Queer Geek News Roundup: September 11, 2016

A relatively slow week in queer geek news, but several good articles this week provided quality discussion fodder.

  • A German tabloid reported that Broadway veteran, Murder, She Wrote star, and all-around gay icon Angela Lansbury would join Game of Thrones for the series' seventh season in 2016. The report was subsequently denied by Lansbury's representatives, but we can still imagine who we'd like her to play. Lansbury verbally sparring with Dame Diana Rigg (the show's Lady Olenna Tyrell, the Queen of Thorns) would have been plenty entertaining.

  • Sony announced the PlayStation4 Pro, a more powerful version of its existing PS4 hardware. The PS4Pro offers the potential for higher image quality and framerates, but doesn't look like a massive upgrade.

  • Harry Potter series author JK Rowling famously outed iconic character Albus Dumbledore (posthumously) in 2007, and wrote another key character's lycanthropic (that is, werewolf!) affliction in a manner that many interpreted as a metaphor for AIDS—though Rowling has denied that she specifically intended said metaphor.

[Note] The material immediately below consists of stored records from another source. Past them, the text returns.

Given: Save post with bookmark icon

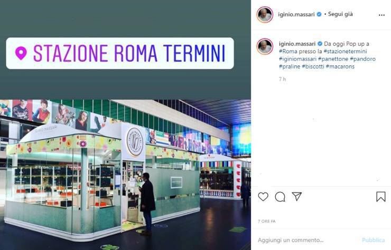Looking at the screenshot, I should [381, 196].
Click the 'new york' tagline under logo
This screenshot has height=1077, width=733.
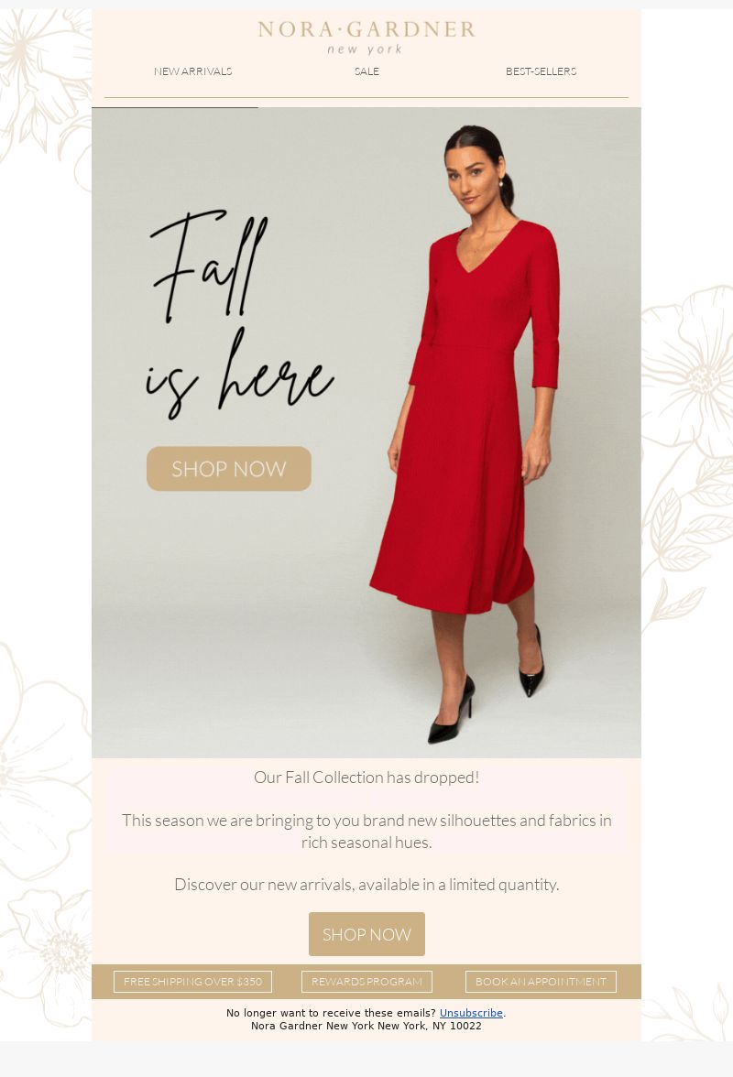(x=365, y=49)
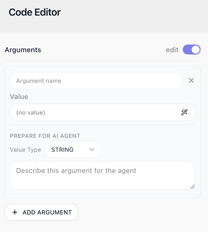This screenshot has height=232, width=208.
Task: Click the Arguments section title
Action: (x=23, y=50)
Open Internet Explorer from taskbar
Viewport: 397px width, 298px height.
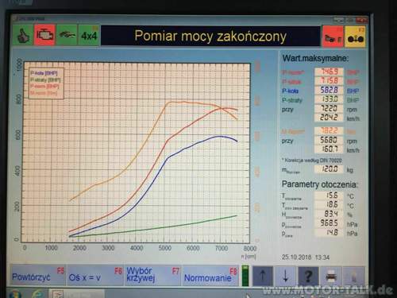coord(39,294)
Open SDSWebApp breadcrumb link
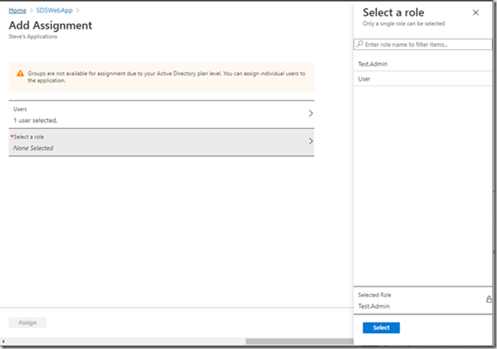 click(54, 11)
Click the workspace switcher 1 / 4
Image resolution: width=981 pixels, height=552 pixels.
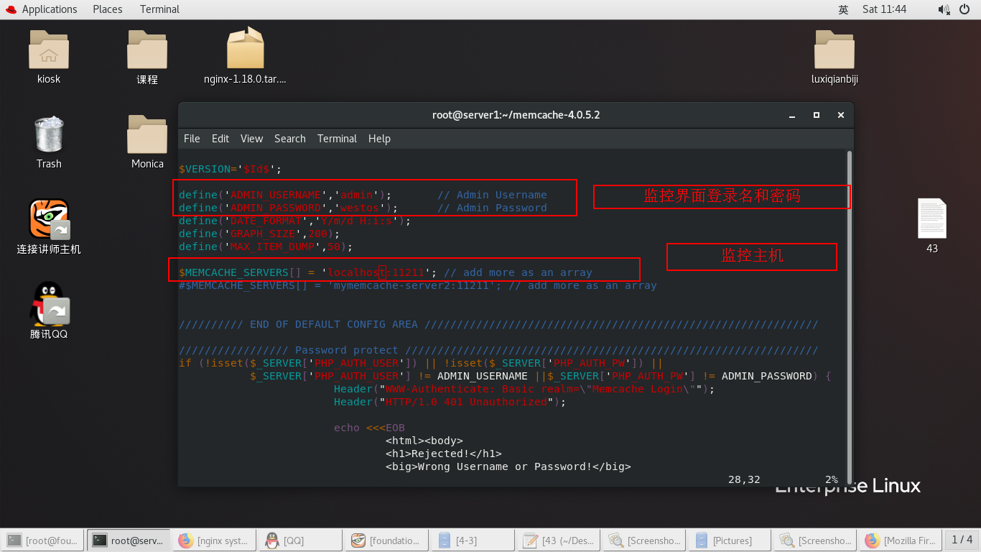[962, 540]
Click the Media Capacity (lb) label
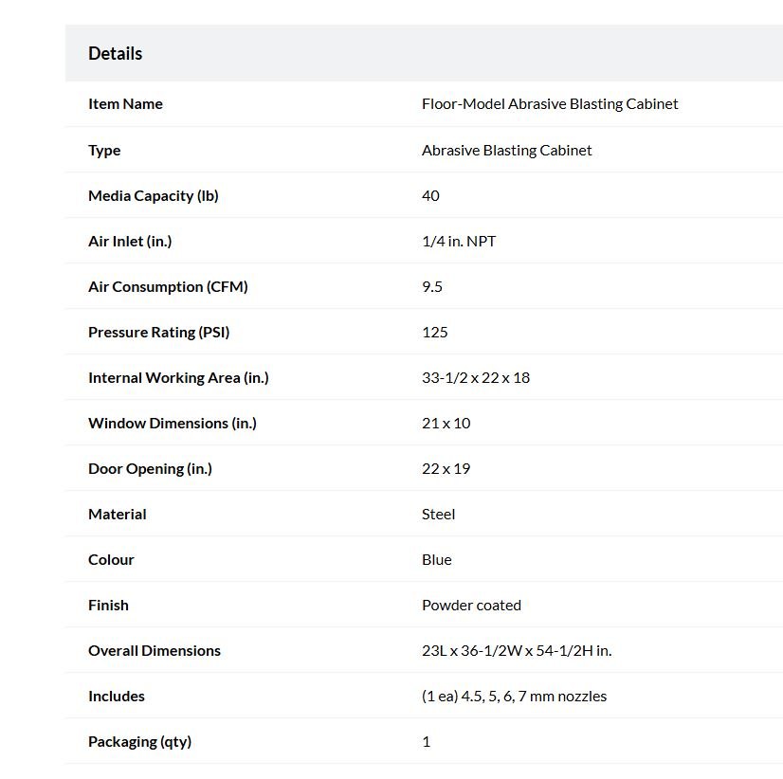 click(x=154, y=196)
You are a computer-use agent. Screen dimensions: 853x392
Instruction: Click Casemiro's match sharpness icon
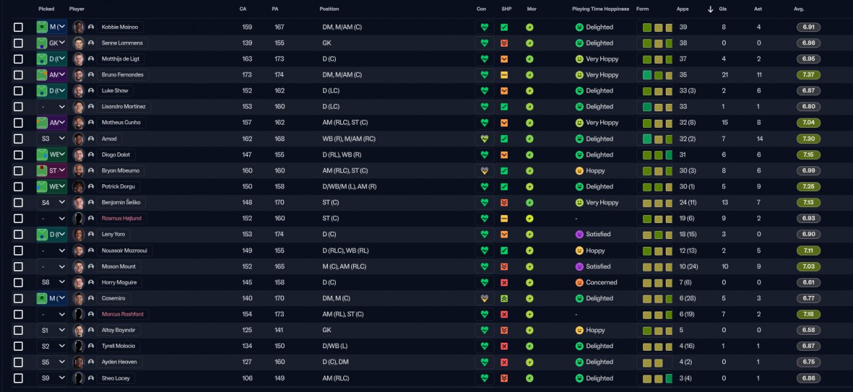pyautogui.click(x=504, y=298)
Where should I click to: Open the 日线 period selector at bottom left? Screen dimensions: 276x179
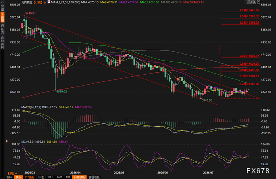tap(13, 173)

In the new play Harry Potter and the Cursed Child, lead characters Albus Potter and Scorpio Malfoy (pictured above) are in a relationship that's strictly platonic. For writer Aja Romano, Rowling's insistence on delegating queer characters and themes to subtext is a problem:

The Harry Potter franchise has established itself as a truly international phenomenon, touching fans across every possible cultural and ethnic background, of every possible gender and sexual orientation. But Harry’s story, and now the stories of Newt Scamander before him, and Albus Potter after him, are all stories about straight, cisgendered, European white men. In 2016, to many Harry Potter fans, that’s simply not an acceptable view of the wizarding world.

  • An uplifting new article and accompanying video from Vice depicts how gaming has provided a welcoming space for trans players:

Transgender people don't always feel at home within their biological families, or even in their own bodies. But for many, games—and the communities that play them—have proven to be an unexpected wellspring of social support. Whether through online play, real-life meetups, or livestreaming, trans people who game are connecting in greater numbers than ever before—and as they connect with one another, they come to better understand themselves.